[EXTRACTED MATERIAL]
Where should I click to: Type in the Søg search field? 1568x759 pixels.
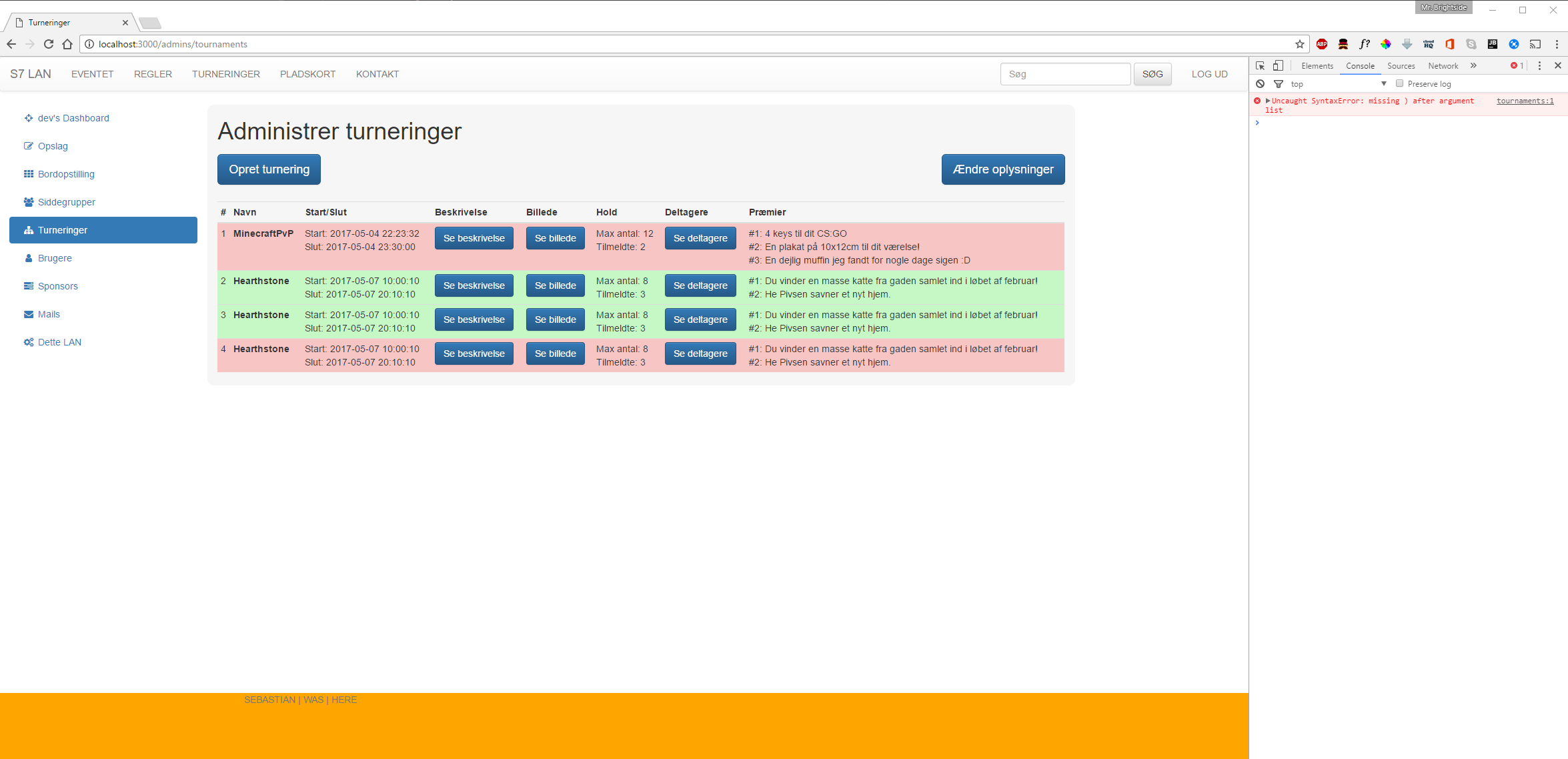pos(1065,74)
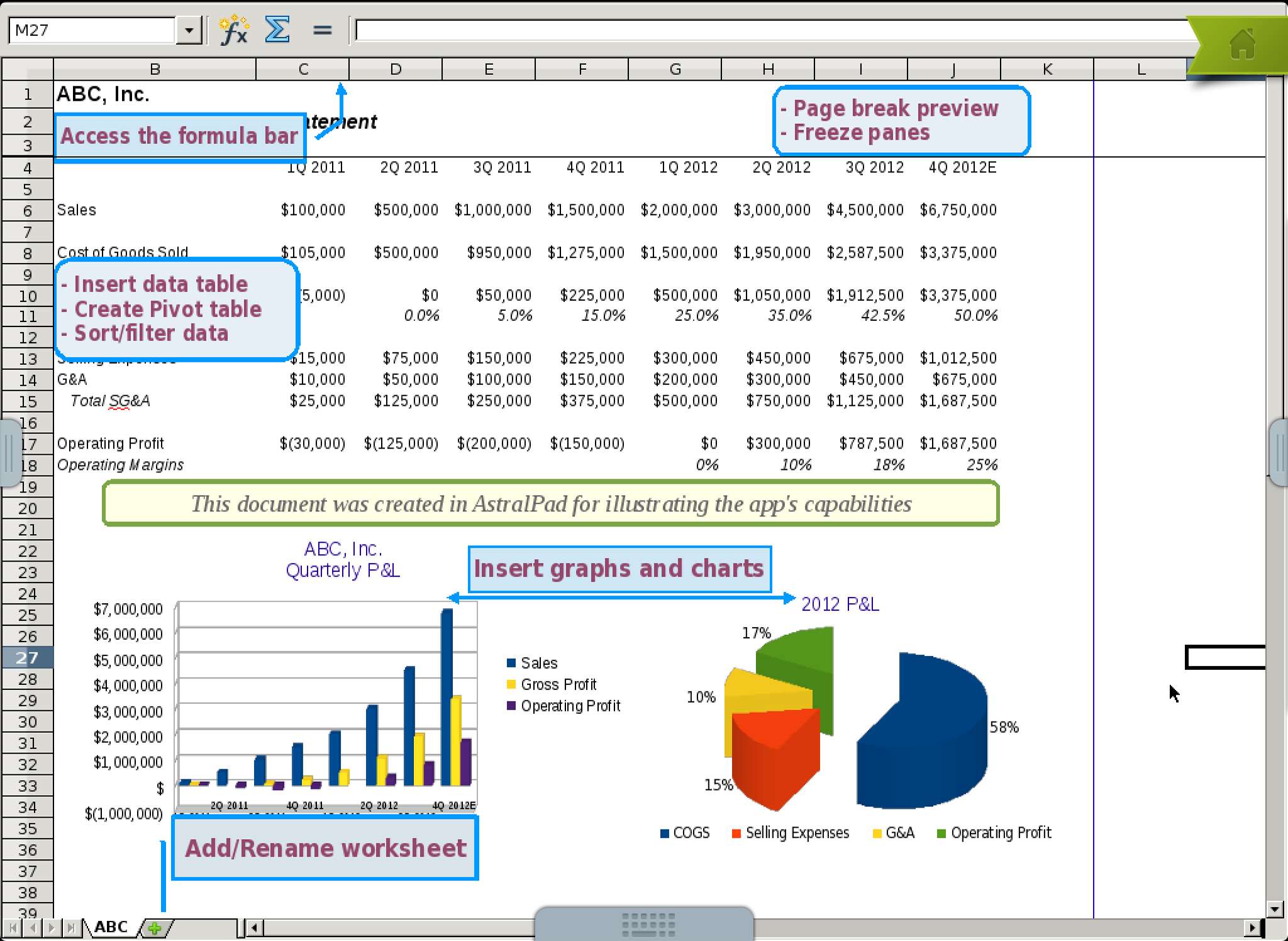Click the equals Function button
This screenshot has height=941, width=1288.
[x=322, y=30]
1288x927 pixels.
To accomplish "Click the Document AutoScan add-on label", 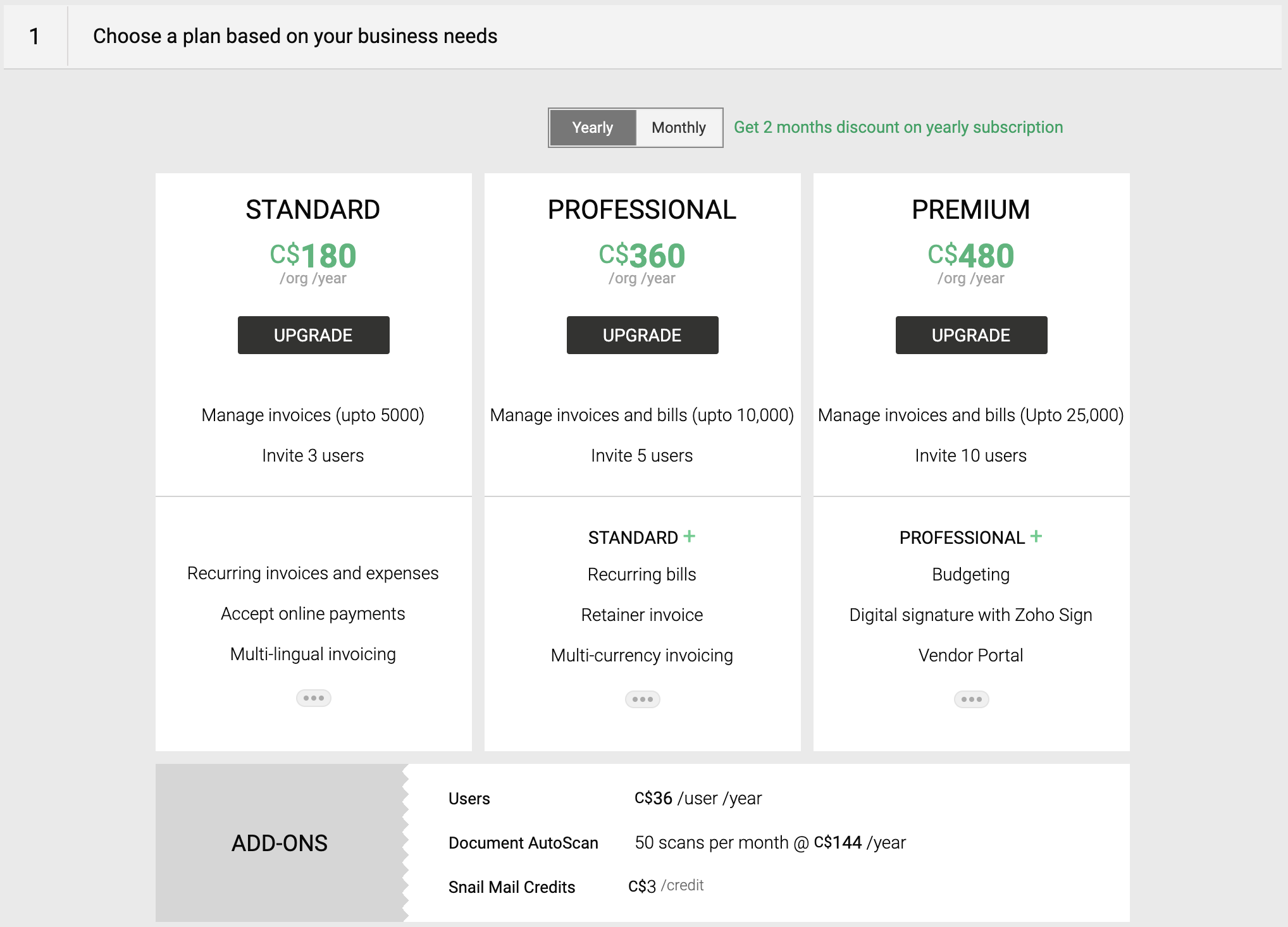I will click(x=523, y=843).
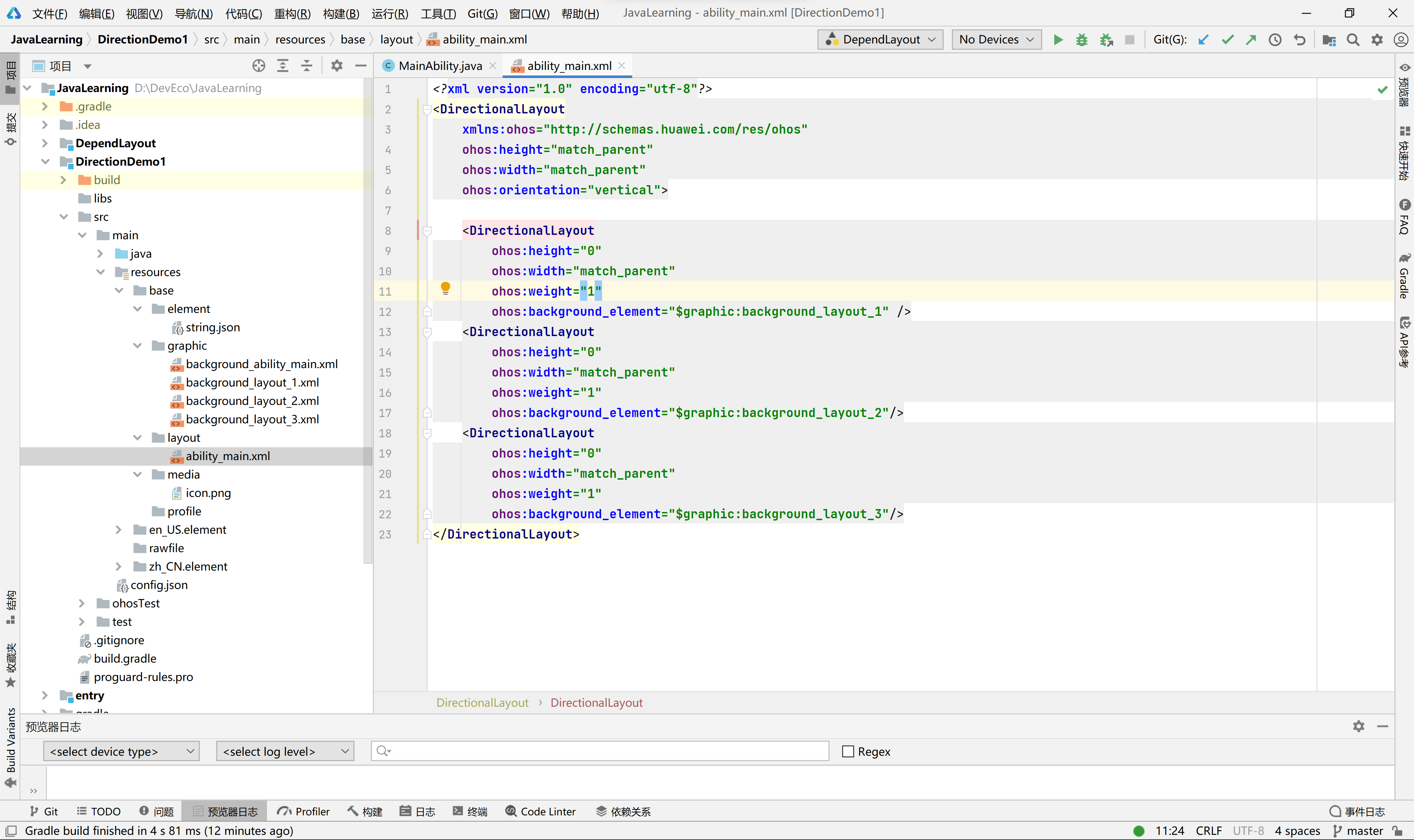The width and height of the screenshot is (1414, 840).
Task: Click the green Run button
Action: point(1058,40)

[THE PROBLEM]
Only the lines from the beginning of the listing through the line with "1288x927 pixels.", both ends included, are to be repeated exactly; pictures stay out.

[OUTPUT FOR THIS TASK]
Where should I click to: Type in the Søg search field? 1568x759 pixels.
pos(1065,74)
Click the equals Function button
This screenshot has height=941, width=1288.
[x=322, y=30]
1288x927 pixels.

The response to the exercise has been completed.